ANKA’nın haberine göre Öztrak, şunları söyledi:

AZERBAYCAN’IN KARABAĞ’DA DÜZENLEDİĞİ OPERASYONUNUN BÖLGE BARIŞINA KATKI SAĞLAYACAĞINA İNANIYORUZ: “Bugün MYK’mızın gündeminde, son iki yıldır hükümetin faiz konusunda bel kıran dönüşlerinin ekonomiye etkisi, milletimizi ezen enflasyon ve işsizlik, hayat pahalılığı ve açlık, hükümetin sürekli oyalayıp enflasyon canavarına yem ettiği emeklilerimiz, borcu borçla çevirerek günü kurtarmaya çalışan vatandaşlarımızın kredi ve kredi kartı faizlerinin artmasıyla yaşadığı sıkıntılar, ülkemizin sessiz istilası anlamına gelen sığınmacı meselesi, hükümetin ülkeyi yönetememesinin sebep olduğu çürüme vardı.”

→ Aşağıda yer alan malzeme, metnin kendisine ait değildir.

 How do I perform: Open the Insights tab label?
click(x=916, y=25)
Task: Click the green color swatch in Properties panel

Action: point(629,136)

MYK toplantımızda ayrıca, Karabağ’daki gelişmeleri de dikkatle değerlendirdik. Türkiye ve Azerbaycan aynı anda çarpan tek yürektir. Uluslararası hukuka göre, Karabağ’da Azerbaycan egemenliği meşrudur. Azerbaycan’ın bu süreçte, sivillere zarar gelmemesi için gösterdiği özen ve barışı tesis etmeye yönelik söylemleri takdire şayandır. Azerbaycan’ın Karabağ’da düzenlediği terörle mücadele operasyonunun bölge barışına katkı sağlayacağına inanıyoruz. Bu mücadelede şehit olanlara Allah’tan rahmet diliyoruz.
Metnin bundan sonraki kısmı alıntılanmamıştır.